Skip to content

Restoring White Pine – Why Should We Bother?

University of Idaho Publication

In 1883, when the Northern Pacific Railroad made its way through northern Idaho, western white pines dominated the moist, mid-elevation, mixed-species forests of the Inland Northwest between 2,000 and 6,000 feet. These majestic trees often lived to 350 years but could reach the ripe old age of 400 and even 500 years. They were an integral part of the most productive forests in the region, providing habitat for a highly diverse mixture of organisms, from the smallest microbes to lichens, higher plants, and animals.

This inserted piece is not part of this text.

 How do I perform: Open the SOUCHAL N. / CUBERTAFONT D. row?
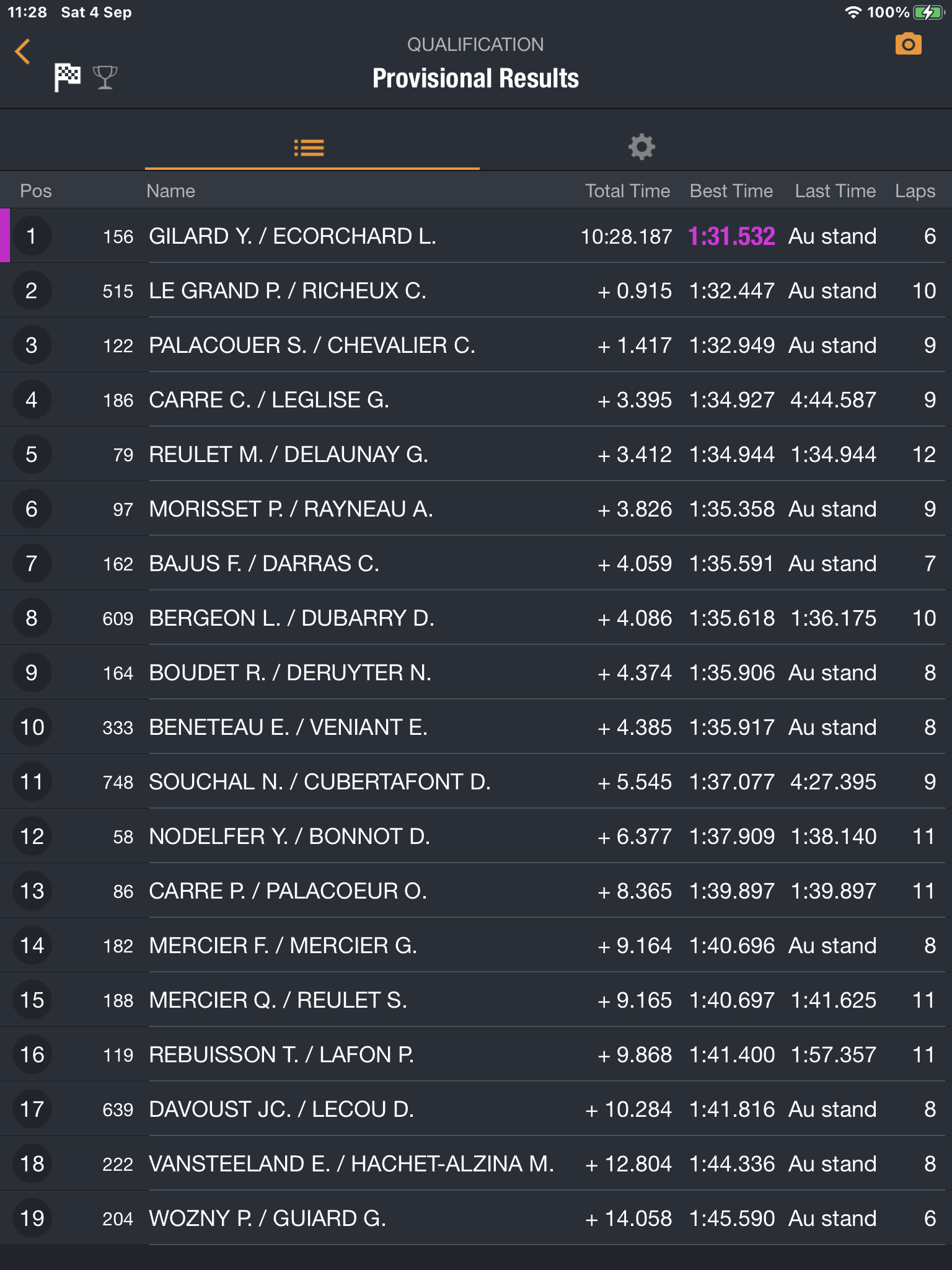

On good sites, white pines grew to more than 150 feet tall and 36 inches in diameter. (In 1992, the record-holding western white pine in Idaho was 229 feet tall and 78.7 inches in diameter.) Other species, such as western larch, sometime grew as large, but there were many more white pines, often outnumbering the other trees in mature forest stands. Inland Northwestern forests held the promise of riches for a timber industry that by 1900 had virtually exhausted the supply of old-growth eastern white pine in New England and was rapidly depleting it in the Lake States.

By the late 1960s, our white pine forests in the Inland Northwest were nearly gone, decimated by a combination of white pine blister rust disease, high-grading, overcutting, mountain pine beetle attack, and exclusion of stand-replacing fires. Today, at the turn of a new century, only 5 to 10 percent of the original 5 million acres of white pine cover type in the Inland Northwest still carries a significant component of white pine.

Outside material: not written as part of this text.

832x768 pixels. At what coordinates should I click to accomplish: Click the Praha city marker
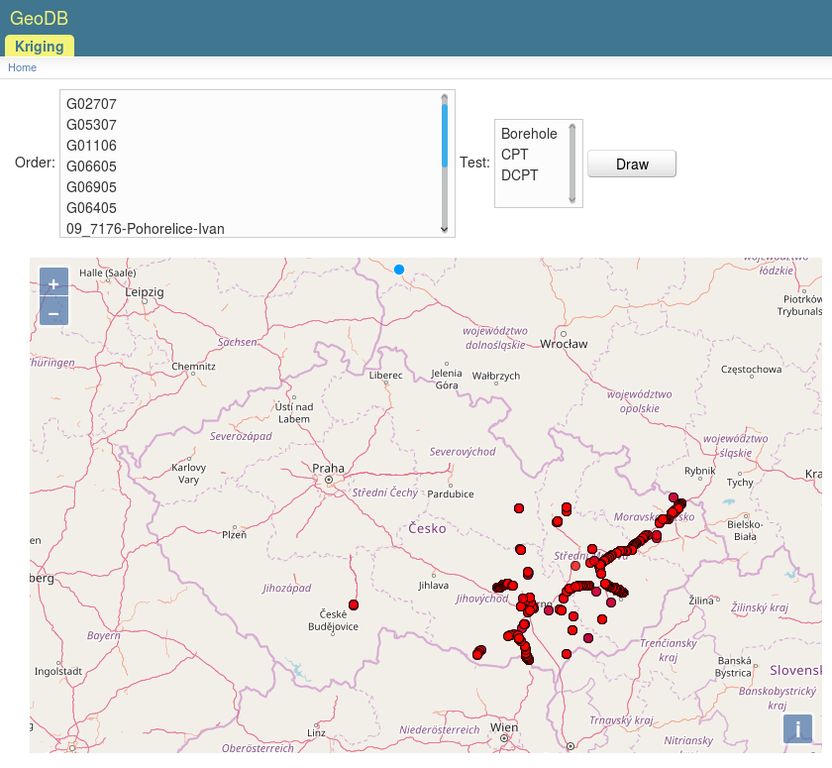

Where white pines used to dominate we now find Douglas-fir, grand fir, and hemlock. Douglas-fir and grand fir are susceptible to a much greater variety of insect and disease problems than is white pine; hemlock is more sensitive to drought and decay. The loss of white pine and the shift in forest tree species has resulted in lower productivity in our forests. Whereas mixed white pine stands commonly produced 50,000 board feet per are, the best mixed fir stands of today are projected to average only half that much. Loss of white pine also means less large wood for fish and wildlife habitat and for nutrient cycling, less old growth, and an increasing risk of particularly severe wildfires.

If we want to reverse this dismal picture, we must restore white pine to our Inland Northwest ecosystems. We cannot rely on natural regeneration to do the job because too little of our native white pine remains to provide a reliable seed source. Only an aggressive planting program, using genetically improved, blister rust-resistant stock and appropriate silvicultural techniques, will ensure the “Return of the Giants.”